New York: Soledad O`Brien`s new CNN documentary unit is devoted to stories about America, but she found a more urgent tale while in Haiti to cover the aftermath of January`s devastating earthquake.
The film "Rescued," which debuts on CNN Saturday at 8 p.m. EDT, focuses on two children who stay at the Lighthouse Orphanage, which is run by American missionaries. Cendy Jeune is a 6-year-old girl abandoned by her parents when she was a baby, and Marc Kenson is a teenage boy who was sold into slavery for $12.
O`Brien and her crew discovered the orphanage shortly after the earthquake and also found a filmmaker who had been shooting footage of some of the children before the earthquake struck. It enabled the CNN crew to show the conditions children face every day along with the problems after the earthquake.
O`Brien said she hoped the story could influence how relief money being sent into the country could also be used for societal change, ending the practice of childhood slavery.
She said it`s important for news organizations not to forget Haiti.
"I understand the news cycle goes past these stories and people move on," she said. "Other stories become headlines. But Haiti`s recovery is going to take years and even decades, and I just think we have to be patient and continually revisit it."

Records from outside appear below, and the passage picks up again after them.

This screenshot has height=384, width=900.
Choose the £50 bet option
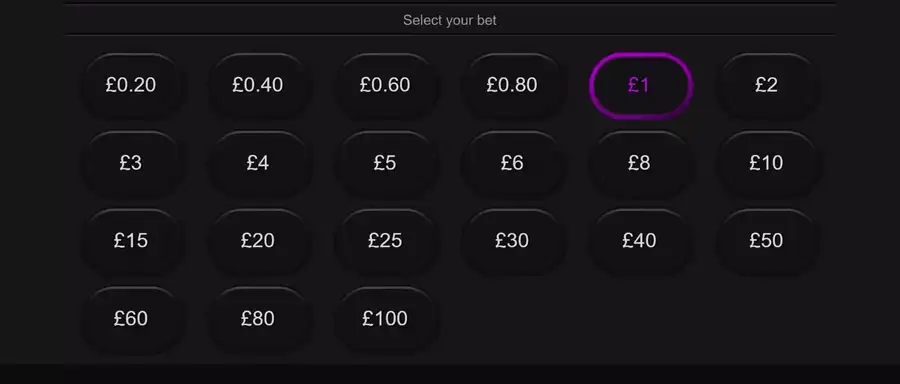[x=766, y=241]

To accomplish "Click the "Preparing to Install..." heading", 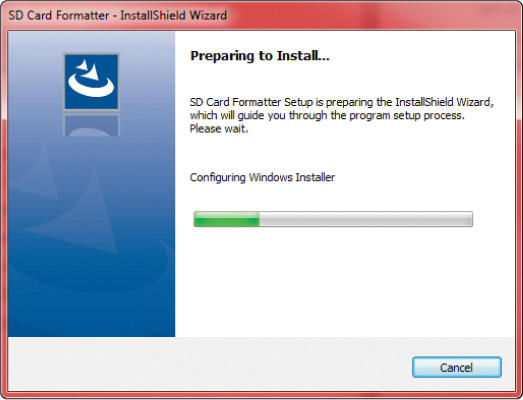I will click(260, 56).
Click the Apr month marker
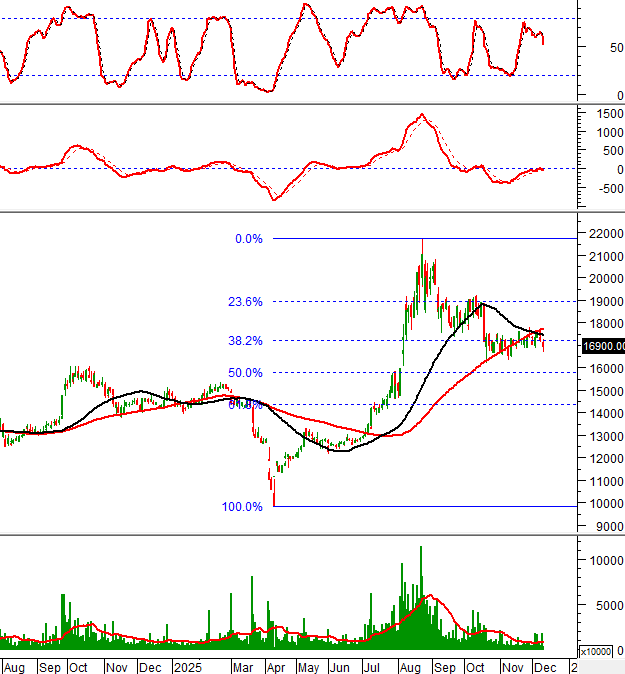 point(275,666)
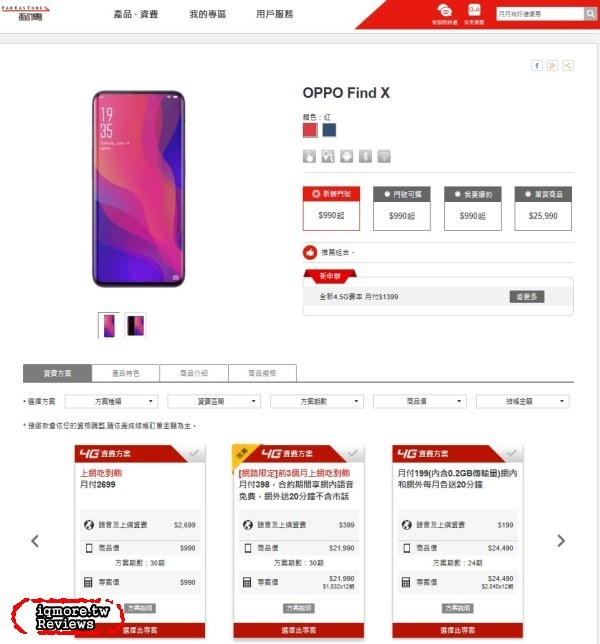The image size is (600, 644).
Task: Open the 用戶服務 menu in top navigation
Action: click(x=274, y=14)
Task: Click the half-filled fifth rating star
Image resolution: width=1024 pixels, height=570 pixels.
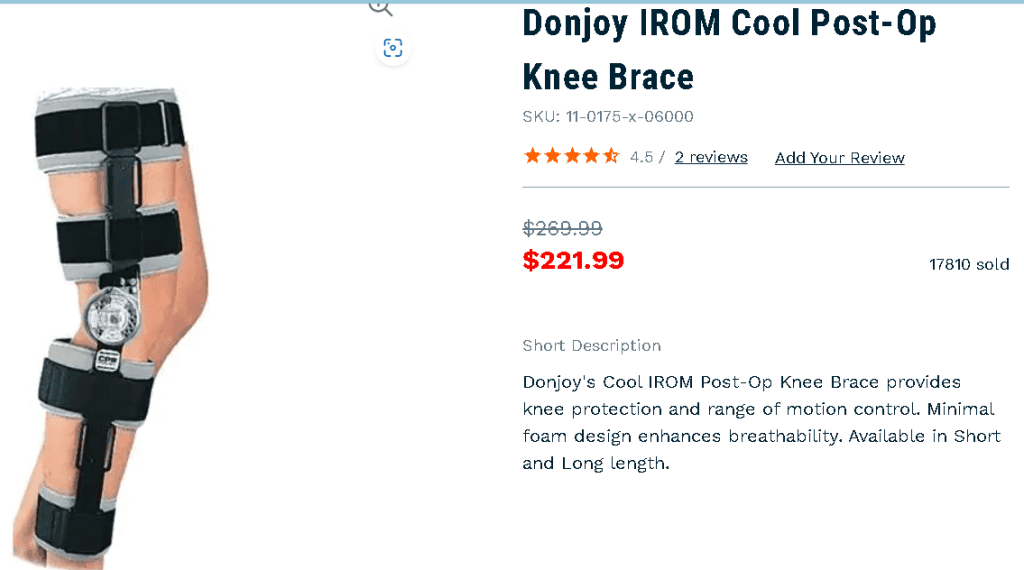Action: coord(611,156)
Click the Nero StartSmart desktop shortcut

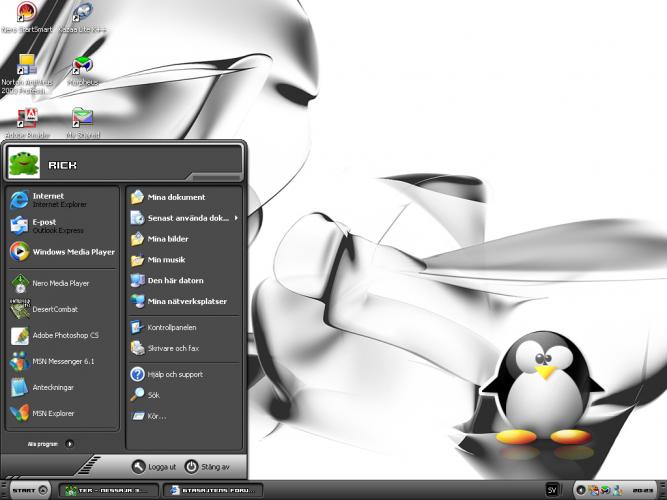pyautogui.click(x=27, y=14)
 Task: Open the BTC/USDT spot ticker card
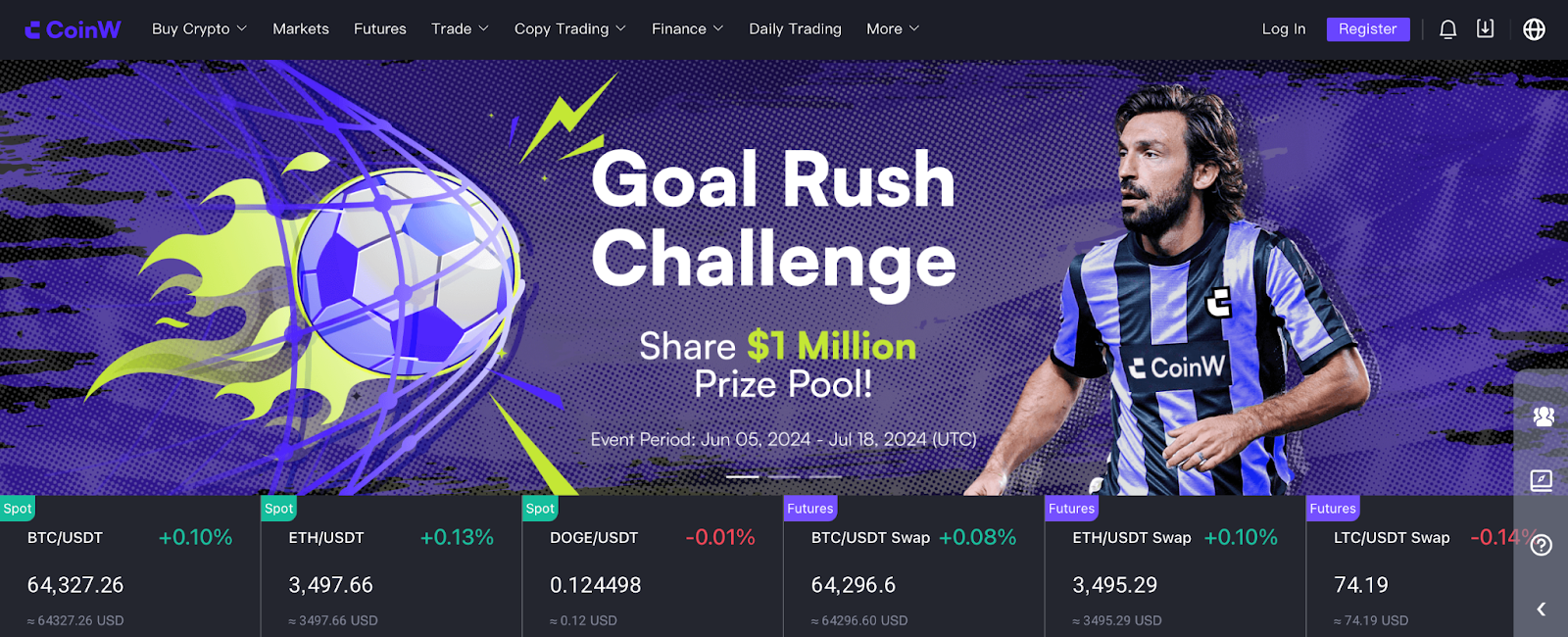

Her unit has a handful of other projects in the works.
"Gary and Tony Have a Baby," which airs in June, is about two men who go through the surrogacy process to have a baby, even though the surrogate believes her family and friends don`t like giving a baby to gay men. Another project focuses on a New Orleans neighborhood and discusses why so many middle-class blacks have not moved back following Hurricane Katrina; another is on the impact of the church in black culture.
After CNN took her off the network`s morning show, O`Brien admitted she had doubts when network President Jonathan Klein suggested she work on documentaries.
But the "Black in America" series proved to be a success critically and commercially for CNN, and O`Brien has found the work rewarding.
"It`s really interesting," she said. "It`s much different and much more challenging than the work I was doing before. I liked the other show, but at the end of the day when a documentary airs you think, `Wow, I just did a movie on something that`s really important."